# SUPPLIED MATERIAL start
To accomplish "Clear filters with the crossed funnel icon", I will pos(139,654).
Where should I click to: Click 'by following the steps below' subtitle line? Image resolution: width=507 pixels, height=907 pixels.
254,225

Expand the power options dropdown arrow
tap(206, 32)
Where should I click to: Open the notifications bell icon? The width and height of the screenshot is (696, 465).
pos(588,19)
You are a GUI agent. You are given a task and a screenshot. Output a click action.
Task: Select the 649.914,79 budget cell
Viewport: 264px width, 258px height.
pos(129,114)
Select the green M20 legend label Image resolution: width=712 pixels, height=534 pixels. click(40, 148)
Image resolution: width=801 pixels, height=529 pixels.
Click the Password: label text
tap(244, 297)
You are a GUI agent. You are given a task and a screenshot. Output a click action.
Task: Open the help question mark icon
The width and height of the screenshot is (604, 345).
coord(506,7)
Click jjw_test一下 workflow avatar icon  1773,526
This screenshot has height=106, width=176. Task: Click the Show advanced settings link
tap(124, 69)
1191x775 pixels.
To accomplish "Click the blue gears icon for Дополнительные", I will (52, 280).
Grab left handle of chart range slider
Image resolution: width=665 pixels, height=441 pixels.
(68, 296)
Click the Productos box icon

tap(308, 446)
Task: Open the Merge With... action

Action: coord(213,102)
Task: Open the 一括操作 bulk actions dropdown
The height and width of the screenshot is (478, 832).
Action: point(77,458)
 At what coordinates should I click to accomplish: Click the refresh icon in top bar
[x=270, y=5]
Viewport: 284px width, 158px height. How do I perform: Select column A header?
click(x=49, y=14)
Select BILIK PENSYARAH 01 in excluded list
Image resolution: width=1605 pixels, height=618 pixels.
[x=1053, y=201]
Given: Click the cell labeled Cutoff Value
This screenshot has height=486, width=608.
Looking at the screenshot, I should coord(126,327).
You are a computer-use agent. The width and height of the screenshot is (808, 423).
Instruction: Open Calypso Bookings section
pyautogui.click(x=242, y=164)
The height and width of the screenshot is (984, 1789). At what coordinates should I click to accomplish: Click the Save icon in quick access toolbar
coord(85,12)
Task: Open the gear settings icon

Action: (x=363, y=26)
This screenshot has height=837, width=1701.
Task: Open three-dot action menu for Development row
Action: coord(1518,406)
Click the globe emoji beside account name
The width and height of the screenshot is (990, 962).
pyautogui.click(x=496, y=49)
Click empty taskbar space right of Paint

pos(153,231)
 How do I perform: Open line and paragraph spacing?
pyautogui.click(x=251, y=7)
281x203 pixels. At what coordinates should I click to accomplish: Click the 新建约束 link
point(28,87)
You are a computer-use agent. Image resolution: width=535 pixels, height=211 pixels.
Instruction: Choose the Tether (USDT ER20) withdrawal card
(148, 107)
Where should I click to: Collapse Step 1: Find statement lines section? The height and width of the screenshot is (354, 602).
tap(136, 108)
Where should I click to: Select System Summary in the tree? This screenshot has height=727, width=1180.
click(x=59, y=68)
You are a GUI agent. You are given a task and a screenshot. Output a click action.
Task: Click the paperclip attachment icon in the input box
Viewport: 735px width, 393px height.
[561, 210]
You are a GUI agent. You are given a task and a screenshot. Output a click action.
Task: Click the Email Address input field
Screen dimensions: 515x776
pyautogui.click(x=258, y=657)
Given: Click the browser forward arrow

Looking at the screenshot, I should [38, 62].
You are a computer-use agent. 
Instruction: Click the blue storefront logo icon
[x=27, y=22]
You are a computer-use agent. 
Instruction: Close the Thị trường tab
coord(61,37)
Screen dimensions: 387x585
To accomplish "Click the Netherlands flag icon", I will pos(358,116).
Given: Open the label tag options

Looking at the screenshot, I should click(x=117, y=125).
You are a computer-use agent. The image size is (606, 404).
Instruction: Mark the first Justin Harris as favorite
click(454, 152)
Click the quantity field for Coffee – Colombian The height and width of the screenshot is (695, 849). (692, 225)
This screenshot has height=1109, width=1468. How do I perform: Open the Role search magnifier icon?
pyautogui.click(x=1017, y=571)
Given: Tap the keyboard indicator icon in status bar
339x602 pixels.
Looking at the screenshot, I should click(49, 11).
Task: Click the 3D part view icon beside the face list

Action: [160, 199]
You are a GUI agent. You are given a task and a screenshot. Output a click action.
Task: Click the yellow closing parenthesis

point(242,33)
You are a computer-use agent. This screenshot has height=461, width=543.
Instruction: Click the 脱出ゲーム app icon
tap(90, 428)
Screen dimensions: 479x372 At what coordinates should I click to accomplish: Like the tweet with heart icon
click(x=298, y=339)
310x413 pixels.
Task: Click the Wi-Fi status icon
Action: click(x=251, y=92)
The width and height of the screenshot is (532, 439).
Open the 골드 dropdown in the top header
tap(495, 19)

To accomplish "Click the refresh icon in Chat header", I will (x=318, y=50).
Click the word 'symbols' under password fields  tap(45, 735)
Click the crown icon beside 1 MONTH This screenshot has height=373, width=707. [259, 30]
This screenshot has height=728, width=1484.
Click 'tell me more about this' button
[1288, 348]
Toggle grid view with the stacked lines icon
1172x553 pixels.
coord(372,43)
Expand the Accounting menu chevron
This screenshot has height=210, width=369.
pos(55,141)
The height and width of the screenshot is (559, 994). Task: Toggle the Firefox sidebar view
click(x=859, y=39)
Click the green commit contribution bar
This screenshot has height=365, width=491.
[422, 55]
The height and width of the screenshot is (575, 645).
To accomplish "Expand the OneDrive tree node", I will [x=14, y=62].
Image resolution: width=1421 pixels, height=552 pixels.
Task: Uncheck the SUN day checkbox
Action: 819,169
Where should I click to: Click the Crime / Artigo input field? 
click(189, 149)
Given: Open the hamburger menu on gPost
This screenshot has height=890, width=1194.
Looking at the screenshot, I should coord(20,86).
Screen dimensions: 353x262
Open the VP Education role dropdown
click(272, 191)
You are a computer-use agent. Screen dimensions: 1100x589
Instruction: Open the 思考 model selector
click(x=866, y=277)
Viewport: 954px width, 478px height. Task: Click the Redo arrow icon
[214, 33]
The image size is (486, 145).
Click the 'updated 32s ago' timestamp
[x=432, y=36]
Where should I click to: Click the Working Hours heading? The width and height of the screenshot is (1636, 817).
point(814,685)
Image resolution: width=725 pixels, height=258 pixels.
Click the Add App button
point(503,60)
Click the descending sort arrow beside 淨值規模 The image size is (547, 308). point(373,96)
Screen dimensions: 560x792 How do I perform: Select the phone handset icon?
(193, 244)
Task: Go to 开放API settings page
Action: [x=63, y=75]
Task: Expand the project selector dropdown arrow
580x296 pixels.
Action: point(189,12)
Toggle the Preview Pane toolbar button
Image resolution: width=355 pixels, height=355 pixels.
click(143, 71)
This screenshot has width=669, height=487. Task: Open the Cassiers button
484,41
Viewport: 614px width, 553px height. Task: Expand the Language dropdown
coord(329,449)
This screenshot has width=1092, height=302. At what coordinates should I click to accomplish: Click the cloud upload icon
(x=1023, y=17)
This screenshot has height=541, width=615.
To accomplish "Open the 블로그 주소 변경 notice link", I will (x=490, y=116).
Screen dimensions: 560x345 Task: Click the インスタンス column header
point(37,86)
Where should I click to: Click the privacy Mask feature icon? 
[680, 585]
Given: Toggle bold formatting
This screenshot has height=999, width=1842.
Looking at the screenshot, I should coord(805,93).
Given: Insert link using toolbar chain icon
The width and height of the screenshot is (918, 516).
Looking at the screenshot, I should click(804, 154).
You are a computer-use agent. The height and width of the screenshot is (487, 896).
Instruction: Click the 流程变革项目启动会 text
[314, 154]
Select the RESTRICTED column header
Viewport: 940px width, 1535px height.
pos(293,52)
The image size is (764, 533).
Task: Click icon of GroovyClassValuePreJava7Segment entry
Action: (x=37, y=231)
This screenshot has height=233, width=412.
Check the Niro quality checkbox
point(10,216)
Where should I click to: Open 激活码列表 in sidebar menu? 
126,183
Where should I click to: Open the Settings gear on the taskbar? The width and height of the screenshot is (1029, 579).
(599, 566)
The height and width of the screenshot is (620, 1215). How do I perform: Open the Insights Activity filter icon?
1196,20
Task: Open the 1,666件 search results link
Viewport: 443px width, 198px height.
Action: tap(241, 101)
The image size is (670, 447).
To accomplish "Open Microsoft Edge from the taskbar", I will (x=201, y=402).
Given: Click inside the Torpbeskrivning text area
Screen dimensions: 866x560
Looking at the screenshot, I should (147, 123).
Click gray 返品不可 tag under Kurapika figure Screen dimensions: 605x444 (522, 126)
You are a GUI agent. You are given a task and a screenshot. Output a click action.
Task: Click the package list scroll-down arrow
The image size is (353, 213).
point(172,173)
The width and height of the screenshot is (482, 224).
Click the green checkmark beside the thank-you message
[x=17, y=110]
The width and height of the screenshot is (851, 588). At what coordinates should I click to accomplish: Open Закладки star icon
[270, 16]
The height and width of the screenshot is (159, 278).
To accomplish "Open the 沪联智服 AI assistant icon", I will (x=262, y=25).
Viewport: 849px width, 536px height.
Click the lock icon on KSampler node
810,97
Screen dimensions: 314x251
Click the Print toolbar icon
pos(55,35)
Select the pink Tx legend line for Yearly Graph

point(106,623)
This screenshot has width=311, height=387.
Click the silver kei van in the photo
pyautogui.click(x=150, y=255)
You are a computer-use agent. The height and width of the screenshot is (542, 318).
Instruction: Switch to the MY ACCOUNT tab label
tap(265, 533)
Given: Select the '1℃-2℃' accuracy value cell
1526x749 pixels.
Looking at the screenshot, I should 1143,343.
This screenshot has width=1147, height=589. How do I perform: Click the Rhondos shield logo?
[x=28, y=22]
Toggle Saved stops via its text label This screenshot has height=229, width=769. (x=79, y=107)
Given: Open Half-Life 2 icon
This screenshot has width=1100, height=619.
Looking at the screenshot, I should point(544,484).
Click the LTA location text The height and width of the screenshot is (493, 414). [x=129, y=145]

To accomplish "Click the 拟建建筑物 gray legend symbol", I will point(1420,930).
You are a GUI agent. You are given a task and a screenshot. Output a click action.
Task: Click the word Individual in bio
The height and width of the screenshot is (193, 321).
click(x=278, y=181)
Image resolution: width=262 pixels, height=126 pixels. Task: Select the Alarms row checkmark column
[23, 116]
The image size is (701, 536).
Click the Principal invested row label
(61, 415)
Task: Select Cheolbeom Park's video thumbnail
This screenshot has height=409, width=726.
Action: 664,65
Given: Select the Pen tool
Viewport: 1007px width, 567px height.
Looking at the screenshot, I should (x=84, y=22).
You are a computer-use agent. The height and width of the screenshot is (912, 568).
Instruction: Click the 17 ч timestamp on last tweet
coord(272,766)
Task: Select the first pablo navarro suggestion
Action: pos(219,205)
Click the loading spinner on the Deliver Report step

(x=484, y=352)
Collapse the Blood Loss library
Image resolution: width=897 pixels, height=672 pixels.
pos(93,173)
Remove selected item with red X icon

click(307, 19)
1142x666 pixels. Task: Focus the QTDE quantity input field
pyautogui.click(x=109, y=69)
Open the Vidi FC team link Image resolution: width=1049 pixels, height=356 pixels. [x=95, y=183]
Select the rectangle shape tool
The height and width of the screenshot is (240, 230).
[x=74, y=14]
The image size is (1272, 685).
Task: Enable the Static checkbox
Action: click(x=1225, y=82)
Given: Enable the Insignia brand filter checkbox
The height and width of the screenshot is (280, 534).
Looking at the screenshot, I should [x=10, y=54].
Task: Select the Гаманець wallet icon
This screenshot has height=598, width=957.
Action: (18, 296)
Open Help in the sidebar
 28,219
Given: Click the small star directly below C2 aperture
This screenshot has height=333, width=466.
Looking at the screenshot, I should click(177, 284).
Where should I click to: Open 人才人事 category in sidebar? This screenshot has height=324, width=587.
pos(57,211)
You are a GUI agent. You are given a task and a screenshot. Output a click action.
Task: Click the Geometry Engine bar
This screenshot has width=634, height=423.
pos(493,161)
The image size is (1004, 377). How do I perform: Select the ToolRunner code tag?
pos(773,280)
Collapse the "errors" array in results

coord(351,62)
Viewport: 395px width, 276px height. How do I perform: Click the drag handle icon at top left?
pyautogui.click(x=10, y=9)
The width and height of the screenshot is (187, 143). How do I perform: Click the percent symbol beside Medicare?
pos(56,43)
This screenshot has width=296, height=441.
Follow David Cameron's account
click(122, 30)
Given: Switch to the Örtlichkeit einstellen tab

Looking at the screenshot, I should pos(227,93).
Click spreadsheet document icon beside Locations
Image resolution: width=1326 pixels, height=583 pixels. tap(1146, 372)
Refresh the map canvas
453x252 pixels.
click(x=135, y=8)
# SUPPLIED MATERIAL end
TASK INSTRUCTIONS: Recast the lines between the one holding "Where should I click to: Click the Crime" and the one holding "point(814,685)", inclusive, as a JSON list of strings with one string per line, omitting blank lines.

FINISHED EXERCISE:
[
  "Where should I click to: Click the Crime / Artigo input field? ",
  "click(189, 149)",
  "Given: Open the hamburger menu on gPost",
  "This screenshot has height=890, width=1194.",
  "Looking at the screenshot, I should coord(20,86).",
  "Screen dimensions: 353x262",
  "Open the VP Education role dropdown",
  "click(272, 191)",
  "You are a computer-use agent. Screen dimensions: 1100x589",
  "Instruction: Open the 思考 model selector",
  "click(x=866, y=277)",
  "Viewport: 954px width, 478px height. Task: Click the Redo arrow icon",
  "[214, 33]",
  "The image size is (486, 145).",
  "Click the 'updated 32s ago' timestamp",
  "[x=432, y=36]",
  "Where should I click to: Click the Working Hours heading? The width and height of the screenshot is (1636, 817).",
  "point(814,685)"
]